Later queries to such an indexer, may be answered by reading the index from disk, and searching for terms supplied by the query; but it is common for large indexes to be partially stored in memory, where the most frequent terms are stored in memory, and the rest are stored on disk. However, for such a small index that we are building, it is possible to store the whole index in memory.

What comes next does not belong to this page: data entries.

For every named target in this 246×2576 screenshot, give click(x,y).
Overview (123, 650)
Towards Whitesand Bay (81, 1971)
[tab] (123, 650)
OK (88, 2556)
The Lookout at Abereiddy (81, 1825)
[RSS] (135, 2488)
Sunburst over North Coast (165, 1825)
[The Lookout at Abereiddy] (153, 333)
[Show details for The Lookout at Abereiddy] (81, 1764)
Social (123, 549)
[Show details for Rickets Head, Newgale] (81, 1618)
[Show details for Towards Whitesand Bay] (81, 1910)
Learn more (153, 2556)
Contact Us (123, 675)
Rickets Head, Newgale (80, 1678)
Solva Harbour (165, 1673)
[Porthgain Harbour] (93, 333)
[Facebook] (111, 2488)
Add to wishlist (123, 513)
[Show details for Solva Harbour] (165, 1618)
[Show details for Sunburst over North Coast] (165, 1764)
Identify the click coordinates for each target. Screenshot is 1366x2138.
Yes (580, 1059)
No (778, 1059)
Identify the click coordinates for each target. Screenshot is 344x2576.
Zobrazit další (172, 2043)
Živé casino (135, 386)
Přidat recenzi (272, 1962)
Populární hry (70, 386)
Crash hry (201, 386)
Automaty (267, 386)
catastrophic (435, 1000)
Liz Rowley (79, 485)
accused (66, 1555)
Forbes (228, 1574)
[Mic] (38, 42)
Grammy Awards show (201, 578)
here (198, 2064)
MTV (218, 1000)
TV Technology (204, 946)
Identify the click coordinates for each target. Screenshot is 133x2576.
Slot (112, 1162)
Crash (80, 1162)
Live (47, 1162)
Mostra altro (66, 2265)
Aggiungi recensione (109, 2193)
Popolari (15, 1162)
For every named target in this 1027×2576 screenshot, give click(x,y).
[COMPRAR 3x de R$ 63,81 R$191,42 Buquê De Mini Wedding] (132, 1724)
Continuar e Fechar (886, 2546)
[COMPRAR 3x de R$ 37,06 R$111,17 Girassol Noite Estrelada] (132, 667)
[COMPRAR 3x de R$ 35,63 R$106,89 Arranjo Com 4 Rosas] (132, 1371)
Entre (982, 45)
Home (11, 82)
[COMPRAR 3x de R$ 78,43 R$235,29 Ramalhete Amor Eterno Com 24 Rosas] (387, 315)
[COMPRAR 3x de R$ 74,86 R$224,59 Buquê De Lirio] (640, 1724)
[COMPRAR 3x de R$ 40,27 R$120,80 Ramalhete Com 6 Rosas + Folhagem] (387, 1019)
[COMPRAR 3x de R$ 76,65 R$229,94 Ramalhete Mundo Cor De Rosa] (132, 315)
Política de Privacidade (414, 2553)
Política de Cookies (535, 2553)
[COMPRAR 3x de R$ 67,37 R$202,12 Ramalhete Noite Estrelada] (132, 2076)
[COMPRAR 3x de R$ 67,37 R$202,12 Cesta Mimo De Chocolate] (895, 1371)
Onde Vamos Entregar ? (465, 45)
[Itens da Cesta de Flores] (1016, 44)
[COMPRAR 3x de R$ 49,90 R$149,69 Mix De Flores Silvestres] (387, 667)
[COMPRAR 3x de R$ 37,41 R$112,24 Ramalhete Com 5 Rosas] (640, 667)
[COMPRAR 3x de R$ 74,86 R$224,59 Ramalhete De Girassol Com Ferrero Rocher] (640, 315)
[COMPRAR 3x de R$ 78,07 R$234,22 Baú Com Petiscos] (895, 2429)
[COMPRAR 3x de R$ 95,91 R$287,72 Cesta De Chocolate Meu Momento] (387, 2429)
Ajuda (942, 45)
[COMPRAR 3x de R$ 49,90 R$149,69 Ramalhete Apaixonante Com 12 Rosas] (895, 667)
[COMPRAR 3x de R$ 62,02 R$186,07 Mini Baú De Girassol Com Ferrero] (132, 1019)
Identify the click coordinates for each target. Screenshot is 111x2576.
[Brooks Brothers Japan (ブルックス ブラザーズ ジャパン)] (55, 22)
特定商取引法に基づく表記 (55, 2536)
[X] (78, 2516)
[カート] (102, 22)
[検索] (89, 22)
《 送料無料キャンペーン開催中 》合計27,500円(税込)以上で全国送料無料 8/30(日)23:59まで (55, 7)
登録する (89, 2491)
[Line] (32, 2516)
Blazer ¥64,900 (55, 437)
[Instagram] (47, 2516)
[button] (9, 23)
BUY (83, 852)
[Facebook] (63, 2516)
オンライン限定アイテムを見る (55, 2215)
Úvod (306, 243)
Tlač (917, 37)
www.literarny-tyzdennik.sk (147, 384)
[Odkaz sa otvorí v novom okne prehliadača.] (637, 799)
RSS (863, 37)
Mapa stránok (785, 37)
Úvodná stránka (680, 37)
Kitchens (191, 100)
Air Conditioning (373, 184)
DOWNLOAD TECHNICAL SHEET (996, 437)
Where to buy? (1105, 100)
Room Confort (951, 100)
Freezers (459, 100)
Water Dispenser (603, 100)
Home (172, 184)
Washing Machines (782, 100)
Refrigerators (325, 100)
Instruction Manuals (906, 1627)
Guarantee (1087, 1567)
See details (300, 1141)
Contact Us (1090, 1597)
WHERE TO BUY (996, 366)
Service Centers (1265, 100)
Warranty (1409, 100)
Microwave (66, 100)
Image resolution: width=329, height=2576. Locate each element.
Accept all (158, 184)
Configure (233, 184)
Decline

Here are the results of running the indexer against the supplied corpus:

  • There are 570 documents (files) in the corpus.
  • There are 47201 Tokens in the corpus (all words in all documents).
  • There are 4280 Terms in the corpus (unique words in all documents).
  • Indexing time is less than 1 second.

Here are my observations and notes:

  • Using the same folder to store the results:
    • If you use the same folder as the corpus folder to store the results, that is, the two files documents.dat and index.dat.
    • Then the indexer index these files as well, and the stats will be wrong.
    • It is a problem if you run the indexer and saved the files, and then re-run again while testing.
    • The number of files will be 572, and the number of tokens will be 72279; and the number of terms will be 18002.
    • The term and its id stored in a , separated line, this will be counted as a unique term, unless the regular expressions are updated.
    • Also the document paths may contain spaces, which may generate more of fake terms.
  • Documents paths:
    • The code stores the entire path of the document, including all folders and sub-folders, up to the file name.
    • This can be a waste of space, as the path is repeated for each document.
    • For our index, all files are stored in one location, that is, Documents/cacm/, for example.
    • Storing only file names, while maintaining the root folder in a higher-up congfiguration file, will save space.
  • HTML tags:
    • The regular expressions at the start of the file does not ignore html tags, and extract them as text after removing the < and > characters.
    • This may be a problem as searching for the word html will return all documents since all html files include the <html> tag.
    • This may greatly increase the index size and the time it takes to build the index, and response time.
    • This may reduce the accuracy of the search results.
    • This may decrease both precision and recall.
    • To test this, I searched for the word html and it returned 1140 documents, that is exactly the number of html files in the corpus * 2; one for <html> and one for </html>.

Changes

  • Found the database named indexer_part2.db in some part of the code, and indexer.db in other parts. Changed all to indexer.db.
  • I called select_all_records_by_author(get_cursor()) in main() to test the function. It works fine and returned all documents stored in the database, which ere 570 documents.
  • I created analyze_db function, and deleted select_all_records_by_author function.
def analyze_db():
    cur = get_cursor()
    docs = cur.execute("SELECT * FROM DocumentDictionary").fetchall()
    print("\n\n Found %i documents in the DocumentDictionary table\n" % len(docs))
    print("\nHere is a listing of the rows in the table DocumentDictionary\n")
    for row in docs:
        print(row)

    terms = cur.execute("SELECT * FROM TermDictionary").fetchall()
    print("\n\n Found %i terms in the TermDictionary table\n" % len(terms))
    print("\nHere is a listing of the rows in the table TermDictionary\n")
    for row in terms:
        print(row)

    postings = cur.execute("SELECT * FROM Posting").fetchall()
    print("\n\n Found %i postings in the Posting table\n" % len(postings))
    print("\nHere is a listing of the rows in the table Posting\n")
    for row in postings:
        print(row)
  • As per the instructions in the course forum, I removed references to database and used documentsDictionary, which is an in-memory dictionary, that holds document id as key, and path to the document as value.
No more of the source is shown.